Jonas Čepulis

Personal information
- Born: 11 August 1939 Joniškėlis, Lithuania
- Died: 28 May 2015 (aged 75) Kaunas, Lithuania
- Height: 185 cm (6 ft 1 in)
- Weight: 92 kg (203 lb)

Sport
- Sport: Boxing
- Club: Žalgiris Kaunas

Medal record
Representing the Soviet Union
Olympic Games
| Silver medal – second place | 1968 Mexico City | Heavyweight |

= Jonas Čepulis =

Lithuanian boxer (1939–2015)

Jonas Čepulis (11 August 1939 – 28 May 2015) was a Soviet and Lithuanian amateur heavyweight boxer who won a silver medal at the 1968 Olympics. He won his first three bouts by technical knockout (TKO), and lost in the finals by TKO to George Foreman.

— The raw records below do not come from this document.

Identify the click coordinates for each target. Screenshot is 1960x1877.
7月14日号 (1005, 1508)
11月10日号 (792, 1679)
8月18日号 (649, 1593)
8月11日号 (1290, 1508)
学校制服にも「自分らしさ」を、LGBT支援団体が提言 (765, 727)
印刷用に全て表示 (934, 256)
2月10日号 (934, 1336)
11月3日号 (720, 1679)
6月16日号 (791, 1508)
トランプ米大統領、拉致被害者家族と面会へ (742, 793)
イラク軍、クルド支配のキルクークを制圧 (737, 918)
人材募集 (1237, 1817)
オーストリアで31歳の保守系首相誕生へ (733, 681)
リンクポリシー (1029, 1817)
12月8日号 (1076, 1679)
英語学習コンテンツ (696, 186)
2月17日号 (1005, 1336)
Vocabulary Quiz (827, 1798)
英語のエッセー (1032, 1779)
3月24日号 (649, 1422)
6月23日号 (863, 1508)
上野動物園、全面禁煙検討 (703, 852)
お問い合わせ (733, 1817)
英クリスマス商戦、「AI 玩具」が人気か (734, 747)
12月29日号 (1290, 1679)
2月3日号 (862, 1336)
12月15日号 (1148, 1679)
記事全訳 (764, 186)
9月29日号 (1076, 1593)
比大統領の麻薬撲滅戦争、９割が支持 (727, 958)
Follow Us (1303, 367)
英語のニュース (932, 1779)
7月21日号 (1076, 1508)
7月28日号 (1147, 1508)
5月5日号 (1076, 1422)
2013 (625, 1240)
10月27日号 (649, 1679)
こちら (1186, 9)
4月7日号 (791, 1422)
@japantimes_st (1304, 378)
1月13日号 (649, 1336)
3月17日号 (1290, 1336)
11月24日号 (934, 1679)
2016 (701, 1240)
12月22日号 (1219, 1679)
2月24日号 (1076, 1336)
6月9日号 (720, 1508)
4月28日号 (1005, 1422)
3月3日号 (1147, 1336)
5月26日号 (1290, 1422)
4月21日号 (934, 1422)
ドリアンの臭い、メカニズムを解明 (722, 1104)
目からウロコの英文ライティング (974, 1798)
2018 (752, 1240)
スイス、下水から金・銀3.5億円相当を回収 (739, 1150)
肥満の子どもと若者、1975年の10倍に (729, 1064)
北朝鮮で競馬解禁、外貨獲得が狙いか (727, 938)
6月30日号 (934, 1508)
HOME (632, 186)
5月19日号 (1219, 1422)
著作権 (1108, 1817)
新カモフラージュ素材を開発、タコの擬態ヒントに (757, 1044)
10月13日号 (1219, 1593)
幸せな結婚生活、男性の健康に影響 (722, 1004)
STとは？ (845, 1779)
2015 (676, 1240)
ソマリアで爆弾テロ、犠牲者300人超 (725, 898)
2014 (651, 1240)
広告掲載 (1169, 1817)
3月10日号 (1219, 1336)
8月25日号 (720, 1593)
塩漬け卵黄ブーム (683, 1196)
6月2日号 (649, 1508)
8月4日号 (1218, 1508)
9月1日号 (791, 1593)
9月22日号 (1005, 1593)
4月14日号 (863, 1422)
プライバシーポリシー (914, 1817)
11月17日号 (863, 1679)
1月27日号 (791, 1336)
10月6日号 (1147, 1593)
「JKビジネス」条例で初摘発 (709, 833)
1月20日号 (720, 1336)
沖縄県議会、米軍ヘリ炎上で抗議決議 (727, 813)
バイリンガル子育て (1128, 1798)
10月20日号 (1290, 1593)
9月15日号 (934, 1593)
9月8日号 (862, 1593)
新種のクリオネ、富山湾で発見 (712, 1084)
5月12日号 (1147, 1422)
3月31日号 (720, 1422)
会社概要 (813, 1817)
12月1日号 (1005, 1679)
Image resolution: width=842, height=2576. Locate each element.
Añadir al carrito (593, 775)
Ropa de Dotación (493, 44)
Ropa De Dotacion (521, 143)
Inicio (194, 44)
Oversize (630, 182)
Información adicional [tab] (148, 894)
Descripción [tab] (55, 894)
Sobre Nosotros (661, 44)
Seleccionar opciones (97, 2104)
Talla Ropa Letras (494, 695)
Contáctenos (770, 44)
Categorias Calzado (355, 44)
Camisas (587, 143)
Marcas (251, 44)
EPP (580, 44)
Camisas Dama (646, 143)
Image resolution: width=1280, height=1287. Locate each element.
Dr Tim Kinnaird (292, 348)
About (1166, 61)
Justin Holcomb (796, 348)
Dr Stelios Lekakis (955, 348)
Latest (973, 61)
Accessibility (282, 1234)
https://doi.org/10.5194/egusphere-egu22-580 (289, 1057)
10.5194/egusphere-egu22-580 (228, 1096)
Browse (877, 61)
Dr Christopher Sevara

Čepulis never won a Soviet title, placing second-third in 1965–66 and 1968 and therefore was not selected for the world and European championships. He won Lithuanian titles in 1963–1964, 1966–1967 and 1969–1970 and retired in 1970 with a record of 203 wins out of 230 bouts. He later worked at a Pergalės factory in Kaunas.

In episode 3 of season two of Better Late Than Never the family of Čepulis has a reunion with George Foreman.

== Media portrayals ==
Čepulis was played by Philip Craddock in the film Big George Foreman (2023).